[cfe-dev] [llvm-dev] Emiting linkage names for Types to Debuginfo (C++ RTTI support in GDB/LLDB)

David Blaikie via cfe-dev cfe-dev at lists.llvm.org
Tue Mar 6 09:22:28 PST 2018


On Tue, Mar 6, 2018 at 8:39 AM Daniel Berlin <dberlin at dberlin.org> wrote:

> On Mon, Mar 5, 2018 at 11:55 PM, Roman Popov <ripopov at gmail.com> wrote:
>
>> I don't understand how extra vtable ref DIE will help in case on
>> non-polymorphic classes.

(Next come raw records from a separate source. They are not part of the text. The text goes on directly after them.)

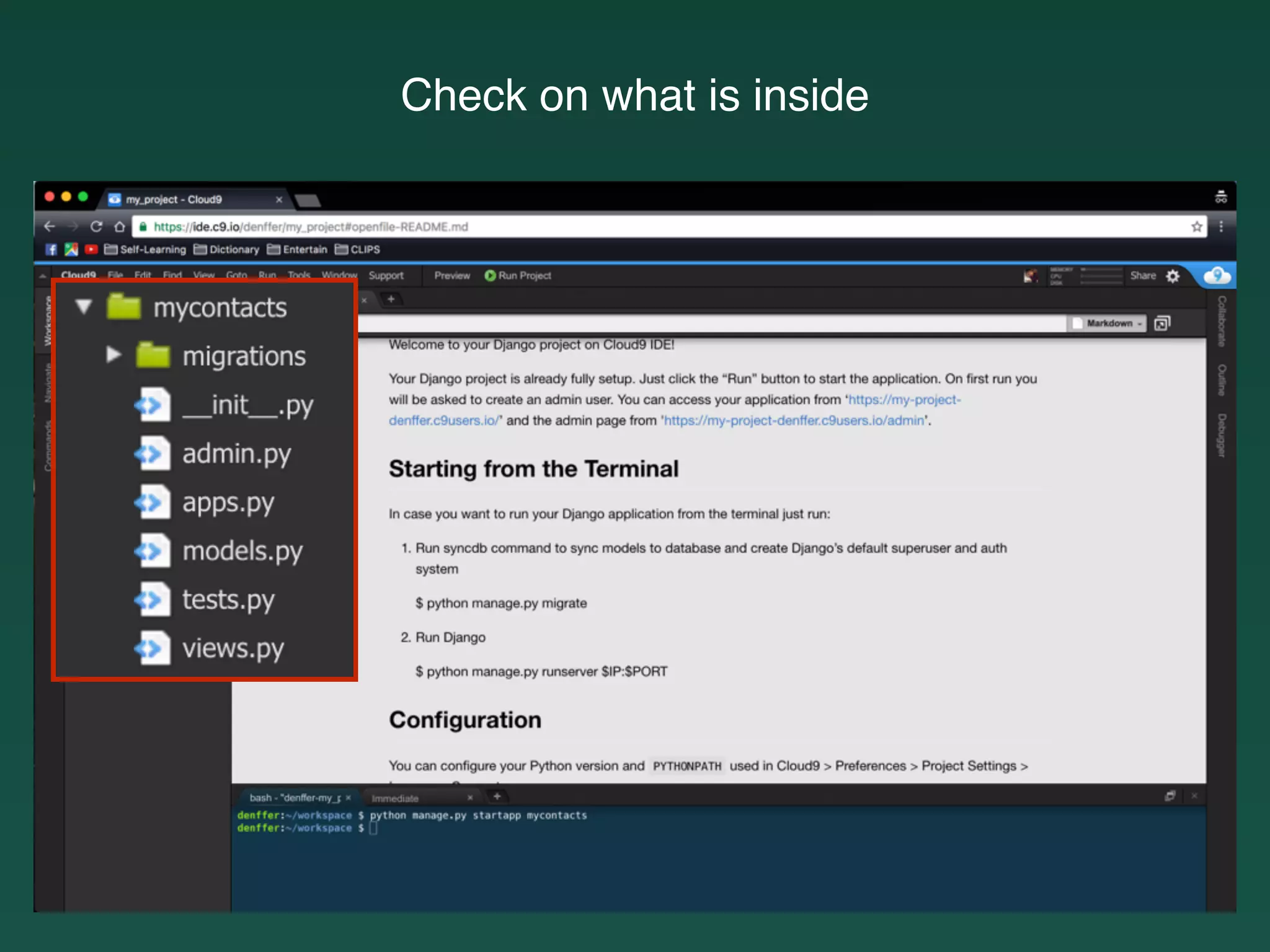Collapse the mycontacts folder
Image resolution: width=1270 pixels, height=952 pixels.
pos(84,306)
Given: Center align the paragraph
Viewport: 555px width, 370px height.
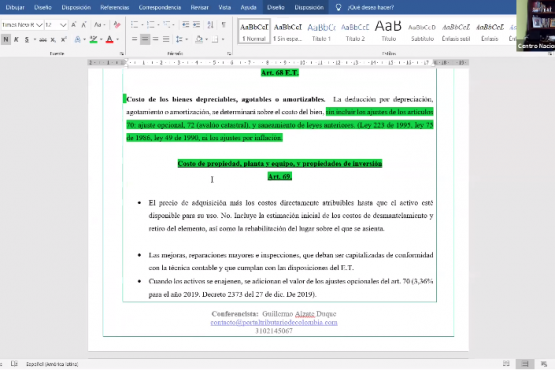Looking at the screenshot, I should tap(145, 39).
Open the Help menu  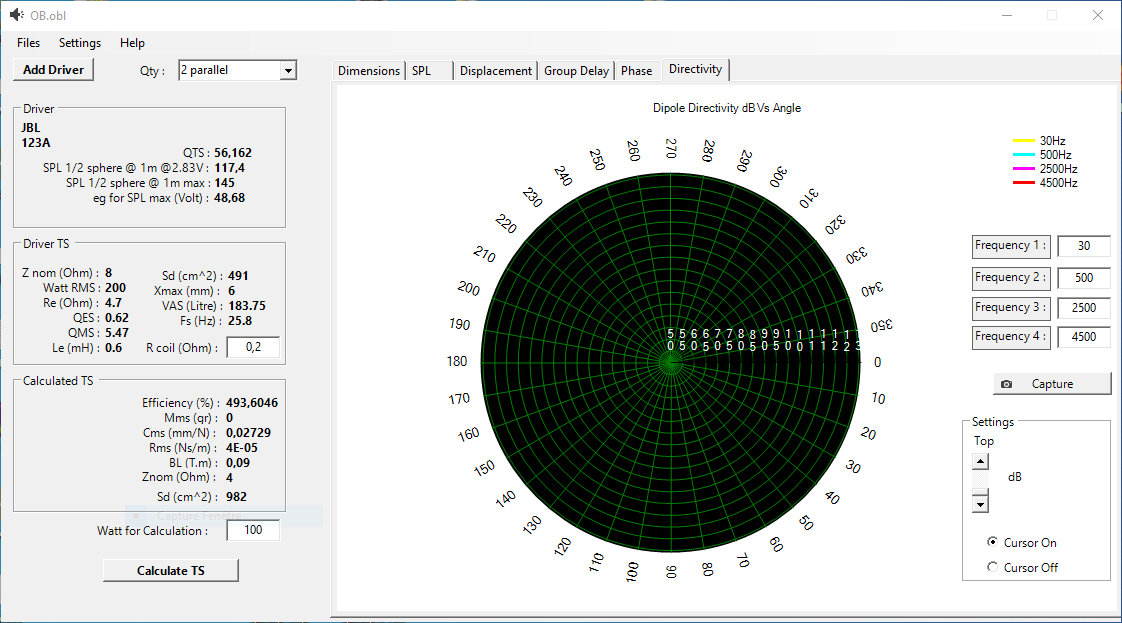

If you remove virtual destructor from example,
>> vtable won't be generated for class, but DWARF will still have incorrect
>> ambiguous names for types.
>>
> 1. Calling them incorrect is ... not right.  As Andrew quoted on the gdb
> mailing list, this is what DWARF specifies should happen,
>

Might be helpful to point to/include any details cited here for the purpose
of this conversation - a bit hard for the rest of us to follow along.


> so they are correct by spec. If you believe the spec is wrong, file an
> issue on the DWARF web site and discuss it on the mailing list, and bring
> back the consensus of the committee as to what to do :)
>

The ambiguous names are probably incorrect - having two distinct types that
have the same name's not really going to work out well for a consumer. (so
having the distinct types foo<11u> and foo<11> in source both produce a
DWARF type named "foo<11>" I'd say is a bug that ought to be fixed - as is
any other case where the names become ambiguous, otherwise matching up
types between TUs would become impossible, which would be not good)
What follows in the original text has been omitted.